Material shown
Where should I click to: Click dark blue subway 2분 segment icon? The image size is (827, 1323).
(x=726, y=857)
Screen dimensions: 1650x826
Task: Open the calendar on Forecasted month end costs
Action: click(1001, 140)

What is needed
Copy every row above word for word, changing nothing.

Complete response
Where should I click to: Click dark blue subway 2분 segment icon? The image size is (827, 1323).
(x=726, y=857)
Screen dimensions: 1650x826
Task: Open the calendar on Forecasted month end costs
Action: click(1001, 140)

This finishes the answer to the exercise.